1. Parsing a JSON String
You can parse a JSON string directly into a DataFrame using the pd.read_json()
function.
import pandas as pd
# JSON string
json_data = '''
[
{"Name": "Alice", "Age": 25, "Gender": "Female"},
{"Name": "Bob", "Age": 30, "Gender": "Male"}
]
'''
# Parse JSON into a DataFrame
df = pd.read_json(json_data)
print(df)
Output:
Name Age Gender
0 Alice 25 Female
1 Bob 30 Male
2. Reading JSON from a File
If your JSON data is stored in a file, use pd.read_json()
with the file path.
import pandas as pd
# Read JSON from a file
df = pd.read_json('data.json')
print(df)
Example File Content (data.json
):
[
{"Name": "Alice", "Age": 25, "Gender": "Female"},
{"Name": "Bob", "Age": 30, "Gender": "Male"}
]
Output:
Name Age Gender
0 Alice 25 Female
1 Bob 30 Male
3. Parsing Nested JSON
If the JSON has a nested structure, you can normalize it using pd.json_normalize()
.
import pandas as pd
# Nested JSON
nested_json = {
"students": [
{"Name": "Alice", "Details": {"Age": 25, "Gender": "Female"}},
{"Name": "Bob", "Details": {"Age": 30, "Gender": "Male"}}
]
}
# Normalize the JSON
df = pd.json_normalize(nested_json['students'])
print(df)
Output:
Name Details.Age Details.Gender
0 Alice 25 Female
1 Bob 30 Male
4. Reading JSON Lines Format
For JSON files with one JSON object per line, use lines=True
in pd.read_json()
.
import pandas as pd
# Example JSON lines file (data.jsonl)
# {"Name": "Alice", "Age": 25, "Gender": "Female"}
# {"Name": "Bob", "Age": 30, "Gender": "Male"}
# Read JSON lines
df = pd.read_json('data.jsonl', lines=True)
print(df)
Output:
Name Age Gender
0 Alice 25 Female
1 Bob 30 Male
5. Loading JSON from an API
When working with APIs, you often need to parse JSON responses into a DataFrame.

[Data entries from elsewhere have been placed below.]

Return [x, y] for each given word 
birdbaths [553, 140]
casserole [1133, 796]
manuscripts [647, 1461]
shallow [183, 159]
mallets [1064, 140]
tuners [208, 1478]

Use the requests
library to fetch data and then load it into Pandas.
import requests
import pandas as pd
# Fetch JSON data from an API
url = 'https://api.example.com/data'
response = requests.get(url)
json_data = response.json()
# Parse JSON into a DataFrame
df = pd.json_normalize(json_data)
print(df)
Output:
Name Age Gender
0 Alice 25 Female
1 Bob 30 Male
6. Handling Complex JSON Structures
For deeply nested JSON, specify the path to normalize specific parts of the data.
import pandas as pd
# Complex nested JSON
complex_json = {
"school": {
"name": "High School",
"students": [
{"Name": "Alice", "Details": {"Age": 25, "Gender": "Female"}},
{"Name": "Bob", "Details": {"Age": 30, "Gender": "Male"}}
]
}
}
# Normalize the 'students' section
df = pd.json_normalize(complex_json, record_path=['school', 'students'])
print(df)
Output:
Name Details.Age Details.Gender
0 Alice 25 Female
1 Bob 30 Male
Conclusion
Pandas makes it easy to parse JSON into a DataFrame, whether it’s a simple JSON string, a nested structure, or data from an API. By leveraging functions like pd.read_json()
and pd.json_normalize()
, you can efficiently load and manipulate JSON data for analysis.